▶ [Document segment]:
Read a round-up of reviews for The House of Shades, below.
"Anne-Marie Duff glitters with spite in gripping family drama"
"Steel’s writing is joltingly powerful, with its jagged confrontations, corrosive wit and dark, vivid poeticism. It’s also slippery and sprawling, and sometimes ideologically blunt – but the play’s engine is so fuelled by the blood and guts of life that it hardly seems to matter."
"Duff is wrenching, eyes glittering with terrible spite and desperate sadness. Riveting, too, are Kelly Gough and Michael Grady-Hall as the adult Agnes and Jack, ripping themselves and each other apart as their lives, loyalties and ideals diverge. This is gripping, gristly drama: a story of so-called ordinary people, made epic."
"Anne-Marie Duff is magnificent"

▶ [Supplied information]:

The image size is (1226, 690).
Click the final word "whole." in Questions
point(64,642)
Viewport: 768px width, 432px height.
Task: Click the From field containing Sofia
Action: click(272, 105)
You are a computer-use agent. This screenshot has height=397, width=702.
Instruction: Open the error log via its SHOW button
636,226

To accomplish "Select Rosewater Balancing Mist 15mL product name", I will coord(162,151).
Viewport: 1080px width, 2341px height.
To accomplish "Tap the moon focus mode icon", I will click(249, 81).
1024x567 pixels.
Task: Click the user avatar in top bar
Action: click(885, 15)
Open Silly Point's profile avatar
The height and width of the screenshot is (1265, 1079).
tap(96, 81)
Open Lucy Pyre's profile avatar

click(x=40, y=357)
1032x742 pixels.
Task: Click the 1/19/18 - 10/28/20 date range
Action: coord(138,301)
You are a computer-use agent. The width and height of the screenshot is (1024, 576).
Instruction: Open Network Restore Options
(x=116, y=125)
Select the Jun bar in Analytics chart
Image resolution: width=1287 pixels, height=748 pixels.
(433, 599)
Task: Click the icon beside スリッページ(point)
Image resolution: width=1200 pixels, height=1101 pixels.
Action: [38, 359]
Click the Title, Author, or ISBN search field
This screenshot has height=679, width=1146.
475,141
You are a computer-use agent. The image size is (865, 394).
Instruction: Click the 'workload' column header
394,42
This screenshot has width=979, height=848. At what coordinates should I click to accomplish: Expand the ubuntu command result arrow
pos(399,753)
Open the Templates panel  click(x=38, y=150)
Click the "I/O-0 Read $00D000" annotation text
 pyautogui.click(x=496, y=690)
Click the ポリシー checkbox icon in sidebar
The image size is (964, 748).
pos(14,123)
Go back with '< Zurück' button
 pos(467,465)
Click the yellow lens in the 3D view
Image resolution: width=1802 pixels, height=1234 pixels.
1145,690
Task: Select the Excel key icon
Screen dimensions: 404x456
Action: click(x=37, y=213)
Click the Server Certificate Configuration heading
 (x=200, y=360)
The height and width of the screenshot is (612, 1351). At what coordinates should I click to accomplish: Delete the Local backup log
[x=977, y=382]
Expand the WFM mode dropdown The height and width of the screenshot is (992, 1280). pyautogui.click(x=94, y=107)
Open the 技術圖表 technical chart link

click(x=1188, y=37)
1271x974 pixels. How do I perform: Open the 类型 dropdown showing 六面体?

▶ [Tasks for this exercise]:
A - In the review round-up for The House of Shades, which actors play the adult Agnes and Jack?
B - Extend the House of Shades review round-up beyond its last quoted line.
The entries can be left aside.

▶ [Responses in order]:
A - Kelly Gough and Michael Grady-Hall.

B -
"Steel’s play pulses with care and fury for the people left behind by global economic shifts and national politics. In that sense, it’s a Brexit play. It’s not sentimental, and its scope and depth are admirable, seeking to catch a hold of what has happened to the UK over the past 50 years."
"Duff is the soul of the play: tart, cruel, funny, desperate — a woman who yearns for something else, something better, and who is curdled by disappointment and haunted by guilt. She is magnificent; the play itself is bold, uneven, hugely welcome in its ambition, but struggles to pull it all off."
"Anne-Marie Duff gives a toxic tour de force"
"Beth Steel’s large canvas reflects brawny ambition and magnificent fearlessness as the dead walk alongside the living and the surreal interrupts the real. It is a kitchen-sink drama that incorporates state-of-the-nation politics, and the generational damage within family life is shown largely through its women.
‘It’s an energy’ … Beth Steel.
"You don’t have to be invited – you do it’: Beth Steel on her working-class family epic"
"Directed by Blanche McIntyre, the play emanates a retro sitcom vibe at the start but detours into Dennis Potter territory, with hallucinatory scenes, seductive and dreamlike, often with song."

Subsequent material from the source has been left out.